La nouvelle eut tôt fait de faire bavasser qu'il avait à peine pris son premier verre que déjà, les voix tout autour s'étaient mises à murmurer à son propos. « Mais, n'est-ce pas cet homme-là que l'on croyait mort..? » pouvait-il entendre, complété par des regards surpris, des femmes et des hommes qui reconnaissaient ses traits abimés. Toujours pourvu de la bonne répartie qu'il avait gagnée à Solstheim, le jeune homme ne tarda pas à se retourner, dévisageant tout le monde d'un air qui donnait l'impression qu'il était sûr de lui. « Oh, mais regardez, si c'est bien lui ! » fit-il, désignant son torse de ses propres mains, installant un lourd silence au travers de la salle. « Maintenant quoi ? Le revenu d'entre les morts vous fait peur ? » Et il se rassit sur son tabouret, ayant délogé tous les regards trop intrusifs sur sa personne. Ce n'était sans doute pas la meilleure façon de donner de ses nouvelles dans le village où il devait faire sa vie, mais c'était fait. Pourtant, il eut l'impression que la nouvelle s'ébruita rapidement dans la cité, malgré les verres qu'il avait déjà alignés. L'alcool avait bon dos, d'une compagnie plus agréable encore que les femmes. Alors il avait continué à boire, jusqu'à ce que le tavernier ne le foute dehors pour pouvoir fermer.
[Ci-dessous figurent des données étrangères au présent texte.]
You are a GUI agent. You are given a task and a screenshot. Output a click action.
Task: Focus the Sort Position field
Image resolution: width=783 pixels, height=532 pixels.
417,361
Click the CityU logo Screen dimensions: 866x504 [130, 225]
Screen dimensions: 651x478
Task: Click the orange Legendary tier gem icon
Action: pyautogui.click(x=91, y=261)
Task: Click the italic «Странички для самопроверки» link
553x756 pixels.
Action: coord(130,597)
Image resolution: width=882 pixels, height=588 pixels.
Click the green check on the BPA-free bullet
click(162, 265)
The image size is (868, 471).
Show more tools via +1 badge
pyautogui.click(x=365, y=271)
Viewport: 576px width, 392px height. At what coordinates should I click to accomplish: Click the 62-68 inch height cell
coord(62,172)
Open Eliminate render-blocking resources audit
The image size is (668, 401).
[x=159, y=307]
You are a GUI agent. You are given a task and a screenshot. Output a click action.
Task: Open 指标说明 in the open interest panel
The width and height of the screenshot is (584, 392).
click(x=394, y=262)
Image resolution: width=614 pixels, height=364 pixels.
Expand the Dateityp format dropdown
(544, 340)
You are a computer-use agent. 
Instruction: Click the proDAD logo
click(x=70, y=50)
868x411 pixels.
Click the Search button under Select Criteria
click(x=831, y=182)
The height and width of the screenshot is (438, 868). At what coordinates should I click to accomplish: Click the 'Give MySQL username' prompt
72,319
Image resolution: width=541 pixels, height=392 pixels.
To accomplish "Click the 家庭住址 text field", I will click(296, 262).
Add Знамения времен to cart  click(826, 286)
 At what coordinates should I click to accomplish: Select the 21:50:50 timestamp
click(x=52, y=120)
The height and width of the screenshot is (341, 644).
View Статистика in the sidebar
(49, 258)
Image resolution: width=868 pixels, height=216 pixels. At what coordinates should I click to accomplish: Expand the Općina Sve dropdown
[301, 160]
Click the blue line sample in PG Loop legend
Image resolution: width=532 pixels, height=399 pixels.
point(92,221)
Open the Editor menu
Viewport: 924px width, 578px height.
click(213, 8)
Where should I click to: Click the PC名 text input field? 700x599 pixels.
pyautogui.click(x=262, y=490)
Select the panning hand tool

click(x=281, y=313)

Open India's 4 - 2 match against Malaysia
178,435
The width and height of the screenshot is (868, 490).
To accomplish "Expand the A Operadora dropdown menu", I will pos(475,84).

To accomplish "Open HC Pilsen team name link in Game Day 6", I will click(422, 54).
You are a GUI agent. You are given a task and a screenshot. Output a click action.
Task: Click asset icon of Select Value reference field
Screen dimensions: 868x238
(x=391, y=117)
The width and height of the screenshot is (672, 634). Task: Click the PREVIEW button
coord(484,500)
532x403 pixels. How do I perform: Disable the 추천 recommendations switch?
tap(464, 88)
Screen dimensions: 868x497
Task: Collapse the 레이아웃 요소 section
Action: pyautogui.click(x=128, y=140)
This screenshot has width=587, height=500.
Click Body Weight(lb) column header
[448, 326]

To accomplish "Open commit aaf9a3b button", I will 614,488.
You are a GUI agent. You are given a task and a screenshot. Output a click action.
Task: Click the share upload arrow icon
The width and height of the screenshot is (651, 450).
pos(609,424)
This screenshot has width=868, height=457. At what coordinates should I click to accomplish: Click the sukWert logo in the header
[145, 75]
Stighr était dans un bien sale état, et à s'en trainer par terre. Il sentit l'idée poindre dans son esprit embrumé qu'il pourrait certainement se trainer jusqu'à sa masure, sans doute que cela lui prendrait bien une heure pour y arriver, au vu de ses capacités cognitives franchement réduites par l'alcool. Mais c'était sans compter sur la voix qu'il entendit lui hurler des noms d'oiseaux, avant qu'il ne comprenne de qui il s'agissait : Marsilia. Découvrant le visage de la demoiselle dans la pénombre, l'homme laissa un sourire niais se déposer sur son visage. Il l'avait retrouvée, et même s'il allait sans aucun doute passer un sale quart d'heure – et probablement une sale semaine après ça – il ne pouvait que se réjouir d'avoir face à lui le seul visage qu'il aurait voulu voir.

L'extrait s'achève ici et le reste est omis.